Cavalo, jumento e burro pertencem à família dos equídeos, mas se distinguem por origem, porte, comportamento e quantidade de cromossomos. As particularidades de cada um explicam as funções que desempenham no campo e ajudam a esclarecer a confusão gerada por sinônimos populares como asno, jegue, mula e muar.
Quem é quem entre os equídeos
Cavalo (Equus caballus) – Evoluiu em regiões frias e abertas, desenvolvendo pernas longas e musculatura voltada para velocidade. Mede mais que os demais equídeos, apresenta 64 cromossomos e vive bem em manadas, característica que favorece a domesticação. Ao longo da história, passou a ser usado em transporte, batalhas, esportes e atividades rurais.
Jumento (Equus asinus) – Também chamado de asno ou jegue, surgiu em áreas áridas do norte da África e do Oriente Médio. É menor que o cavalo, possui ossos resistentes, pelos grossos e orelhas longas. Com 62 cromossomos, destaca-se pela capacidade de enfrentar longos períodos com pouca água e alimento, sendo valioso para tração e carga pesada. Seu comportamento cauteloso muitas vezes é interpretado como teimosia, mas reflete instinto de autopreservação.
Burro e mula (muares) – Resultam do cruzamento entre um jumento macho e uma égua. O filhote macho é chamado de burro; a fêmea, de mula. Esses híbridos reúnem traços intermediários das duas espécies: corpo robusto, orelhas grandes, resistência física e inteligência.

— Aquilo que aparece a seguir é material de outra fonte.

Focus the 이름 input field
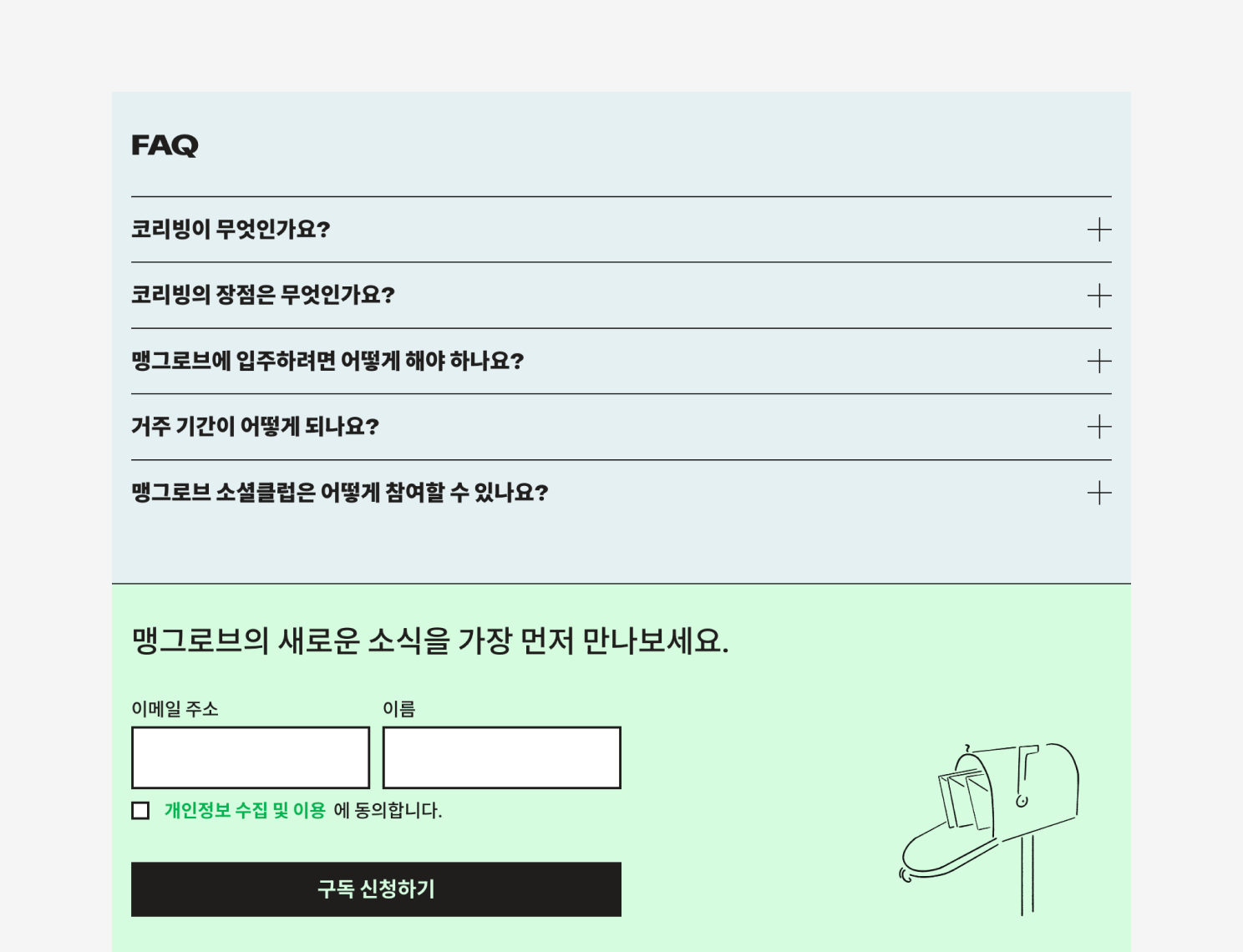Viewport: 1243px width, 952px height. [x=502, y=757]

Por terem 63 cromossomos, número ímpar, costumam ser estéreis, razão pela qual não formam uma espécie própria.
Por que tantos nomes?
Termos como asno, jegue, mula e muar são variações regionais ou especificações de sexo. O cavalo não possui sinônimo direto, enquanto o jumento concentra a maior parte das denominações populares. Já “muar” abrange tanto burros quanto mulas.
Imagem: zinkevych
Compreender essas diferenças evita equívocos na identificação dos animais e ajuda a escolher o equídeo mais adequado para cada tipo de trabalho no campo.